8Point3 Energy Partners L.P operates solar energy facilities serving residential, commercial, and industrial users.
With dramatic increases in solar efficiency and battery storage solar energy is becoming more competitive with
other sources of electricity. The stock yields 7% with the potential for low double digit increases in the distribution
over the next several years.
Fixed Income (50%)
We increased our exposure to fixed income securities in the fourth quarter from 45% to 50% primarily through
short maturity bonds to achieve higher returns than we can earn on excess cash balances, which we reduced from
20% to 15%. In a period of rising interest rates, we remain understandably cautious towards investment grade
corporate debt. Long term debt issued by the S&P 500 companies has risen 75% since 2010 and leverage ratios
have risen to levels that appear excessive at this late stage of the business cycle. The rating agencies have taken
notice and downgrades have increased. We continue to manage our fixed income risk actively with a short
position in the iShares Investment Grade ETF (LQD), currently at 2.3% of the total portfolio and 24% of portfolio
duration. LQD reduces the duration of our fixed income holdings by that amount and limits our exposure to rising
interest rates and widening credit spreads.

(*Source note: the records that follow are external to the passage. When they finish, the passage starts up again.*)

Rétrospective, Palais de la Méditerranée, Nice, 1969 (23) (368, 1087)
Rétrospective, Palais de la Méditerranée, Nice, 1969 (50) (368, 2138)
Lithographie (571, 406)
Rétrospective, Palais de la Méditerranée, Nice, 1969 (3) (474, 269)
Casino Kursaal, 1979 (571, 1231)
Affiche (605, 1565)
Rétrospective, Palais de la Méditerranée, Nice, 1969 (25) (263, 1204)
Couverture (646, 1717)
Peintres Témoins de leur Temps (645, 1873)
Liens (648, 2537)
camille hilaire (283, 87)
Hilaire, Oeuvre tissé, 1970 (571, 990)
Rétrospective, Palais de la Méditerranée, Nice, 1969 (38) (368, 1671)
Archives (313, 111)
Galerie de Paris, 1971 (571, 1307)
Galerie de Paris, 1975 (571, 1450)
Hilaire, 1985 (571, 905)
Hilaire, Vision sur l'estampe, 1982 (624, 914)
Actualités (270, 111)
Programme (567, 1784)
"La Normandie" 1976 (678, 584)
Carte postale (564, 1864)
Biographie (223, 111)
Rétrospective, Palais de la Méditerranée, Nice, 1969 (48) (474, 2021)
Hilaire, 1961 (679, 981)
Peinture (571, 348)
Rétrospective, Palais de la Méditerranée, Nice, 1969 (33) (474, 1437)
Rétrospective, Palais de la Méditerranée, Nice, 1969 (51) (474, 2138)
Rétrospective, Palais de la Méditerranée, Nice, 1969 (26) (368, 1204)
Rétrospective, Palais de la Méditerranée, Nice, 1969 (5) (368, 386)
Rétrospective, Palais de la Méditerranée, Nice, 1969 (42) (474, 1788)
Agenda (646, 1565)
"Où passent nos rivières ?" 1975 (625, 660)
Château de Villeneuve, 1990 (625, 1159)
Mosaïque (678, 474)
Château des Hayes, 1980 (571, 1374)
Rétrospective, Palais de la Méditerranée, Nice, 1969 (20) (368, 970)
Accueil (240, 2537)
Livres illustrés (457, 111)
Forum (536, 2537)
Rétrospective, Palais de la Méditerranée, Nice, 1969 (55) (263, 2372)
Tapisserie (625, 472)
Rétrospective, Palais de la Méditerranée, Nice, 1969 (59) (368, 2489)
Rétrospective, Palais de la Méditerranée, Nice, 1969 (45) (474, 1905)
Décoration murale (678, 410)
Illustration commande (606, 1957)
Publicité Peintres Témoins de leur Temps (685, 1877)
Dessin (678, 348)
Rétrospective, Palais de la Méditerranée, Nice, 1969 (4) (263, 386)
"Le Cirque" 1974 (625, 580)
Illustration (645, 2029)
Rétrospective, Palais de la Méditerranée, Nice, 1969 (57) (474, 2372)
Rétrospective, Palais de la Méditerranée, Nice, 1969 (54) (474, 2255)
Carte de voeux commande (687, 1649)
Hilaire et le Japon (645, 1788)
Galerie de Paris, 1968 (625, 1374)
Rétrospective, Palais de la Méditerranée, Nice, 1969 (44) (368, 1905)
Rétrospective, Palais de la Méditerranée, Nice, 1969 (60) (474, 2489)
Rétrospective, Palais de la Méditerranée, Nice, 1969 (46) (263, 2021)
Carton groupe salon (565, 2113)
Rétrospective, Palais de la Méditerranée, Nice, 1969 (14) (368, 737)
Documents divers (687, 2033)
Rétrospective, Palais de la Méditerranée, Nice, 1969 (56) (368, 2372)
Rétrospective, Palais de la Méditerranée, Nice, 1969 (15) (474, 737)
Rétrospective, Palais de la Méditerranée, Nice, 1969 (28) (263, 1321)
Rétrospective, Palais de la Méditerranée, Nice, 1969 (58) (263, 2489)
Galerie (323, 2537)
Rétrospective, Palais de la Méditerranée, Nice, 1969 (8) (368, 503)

The incremental yield offered by non-agency mortgage and high yield bonds has narrowed substantially over the
past year, and, in aggregate, offers little in the way of returns beyond the current yield. Our positions in these
sectors are determined by individual issue selection, rather than a broader allocation to the sectors, which are
trading a historically rich levels.
In contrast to mortgages and high yield, which have managed to hold their value, municipal bonds were hit hard
after the election. Proposed cuts to individual tax rates would not only reduce the value of the municipal tax
exemption, but would also weaken the credit quality of hospitals and states from any repeal of the Affordable
Care Act. These concerns drove the ratio of municipal to treasury yield to the highest levels since the summer of
2015.
The biggest factor affecting the magnitude and duration of any move higher in municipal yields may be where
corporate tax rates land. At a 20%-25% tax rate, insurance companies and banks, the most significant corporate
buyers, would demand higher yields to compensate for lower rates after taxes. The cost to us of the market
adjustment to a lower corporate tax rate is less than the capital gains we would have to pay if we sold our
municipal holdings. We continue to avoid issuers with substantial unfunded pension obligations while seeking
opportunities from potential dislocations in this sector.